This is every data scientists’ dream.

prepend · on May 6, 2021

It’s ok, but surprisingly feature poor since they only index datasets with structured metadata. I kind of wish they would compile all their metadata into a structured mega-catalog and allowed searching by api. Or just dumped it out as a dataset itself.

chatmasta · on May 6, 2021

Then you'll love what we're doing at Splitgraph: https://www.splitgraph.com/connect

As far as your SQL client is concerned, data.splitgraph.com:5432 is a giant Postgres database with ~40,000 tables in it. You can query and join across them using your existing tools. Behind the curtain, we'll forward your query to the upstream data source, translating it from SQL to whatever language it expects. (We can also ingest delta-compressed versioned snapshots).

zX41ZdbW · on May 7, 2021

What are the largest datasets in Splitgraph? Can I list the datasets sorted by size?

We have the need for large public datasets for testing ClickHouse: https://clickhouse.tech/docs/en/getting-started/example-data...

chatmasta · on May 7, 2021

On the public DDN (data.splitgraph.com:5432), we enforce a (currently arbitrary) 10k row limit on responses. You can construct multiple queries using LIMIT and OFFSET, or you can run a local Splitgraph engine without a limit. We also have a private beta program if you want a managed or self-hosted cloud deployment with the full catalog and DDN features. And we are planning to ship some "export to..." type workflows for exporting to CSV and potentially other formats.

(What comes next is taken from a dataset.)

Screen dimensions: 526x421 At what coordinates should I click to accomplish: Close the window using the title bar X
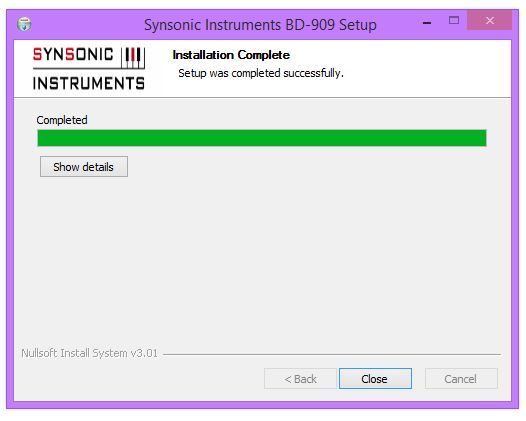(489, 20)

For live/external data, we proxy the query to the data source, so there is no theoretical data size limit except for any defined by the upstream.

For snapshotted data, we store the data as fragments in object storage. Any size limit depends on the machine where Splitgraph's Postgres engine is running, and how you choose to materialize the data when downloading it from object storage. You can "check out" an entire image to materialize it locally, at which point it will be like any other Postgres schema. Or you can use "layered querying" which will return a result set while only materializing the fragments necessary to answer the query.

Regarding ClickHouse, you could watch this presentation [0] my co-founder Artjoms gave at a recent ClickHouse meet-up on the topic of your question. We also have specific documentation for using the ClickHouse ODBC client with the DDN [1], as well as an example reference implementation. [2]

[0] https://www.youtube.com/watch?v=44CDs7hJTho

[1] https://www.splitgraph.com/connect

[2] https://github.com/splitgraph/splitgraph/tree/master/example...

prepend · on May 7, 2021

That’s pretty cool, I’ll test it out when I get to a machine with a Postgres client.

Do you translate to api calls and query in real-time? Or are you ingesting and archiving?

chatmasta · on May 7, 2021

We support both! A Splitgraph repository can "mount" an external data source, and we'll proxy queries to it using a system based on Postgres Foreign Data Wrappers (FDW). But a repository can also contain any number of "data images," which are versioned snapshots of data roughly inspired by Docker images. You can define them with a declarative, Dockerfile-like syntax called a Splitfile, and you can rebuild them against upstream sources with caching semantics similar to "docker build."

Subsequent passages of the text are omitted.